When we surveyed the RIAs who joined our webinar, about 16% said they are going through exams. Panelist Jody Foster shared with us that three-fourths of her clients have had exams. That’s just an indication of the breadth of where the SEC is going.
“It’s quite unusual. In the last eight months, six of my eight clients have had exams.”
Not surprisingly, SEC exams right now focus a lot on how firms are handling remote work.
Since they’re conducted over a phone call, there is no longer the ability to read body language when explaining strategy. Over the phone requires a bit more explanation and more patience.
If you get flagged with a deficiency letter, take things one step at a time. Engage in the phone calls. Go through the information. And, while it may cycle a few times—or even more than a few—the process is still fairly straightforward and orderly.
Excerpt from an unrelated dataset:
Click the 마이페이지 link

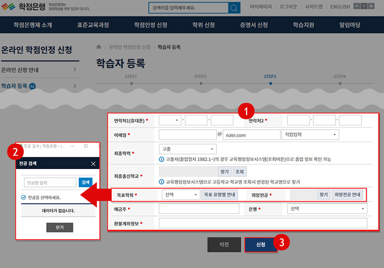pyautogui.click(x=261, y=8)
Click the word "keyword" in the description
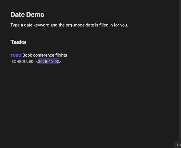This screenshot has width=181, height=148. pos(41,25)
One strategy for being prepared for an examination is to conduct a self-exam ahead of time. Test how disciplined your teams are about storing documents such as proof of death, power of attorney, etc.
While it can be difficult to remember to keep these documents in the file, having everything on hand where it belongs as a matter of habit will make the SEC exam go much more smoothly.
Also, socialize your system. Make sure every member of your staff, working from his or her individual home, knows that this is where you store that particular document.
Remote compliance best practices – know the key areas to focus on.
There are best practices for managing compliance remotely with the same thoroughness as in the office. Watch for inconsistencies that materialize during the transition from working together in one location to a remote arrangement across multiple locations.
A great starting point is to review the risk alert issued by the OCIE. When they identified six major categories to be on alert for deficiencies, they essentially gave us a best practices outline to follow.
Pay strict attention to your compliance in these major categories:
- Protection of investors’ assets
- Supervision of personnel
- Practices relating to fees, expenses and financial transactions
- Investment fraud
- Business continuity
- The protection of investor and other sensitive information
For more on this, we covered the details here when this alert first came out.
Rolling with the changes.
Managing compliance remotely is a discipline, much like Pilates or yoga. What may feel different or awkward at first can soon become second nature; and the flexibility it affords may offer certain advantages, depending on how you look at it.
You CAN (and really must!) put systems in place to make compliance run like clockwork— even remotely.
Your clients will be confident in you. You’ll be confident in passing any SEC exam.
And, whether at the office or at the home office, you’re taking care to consistently act in the fiduciary role you were hired for.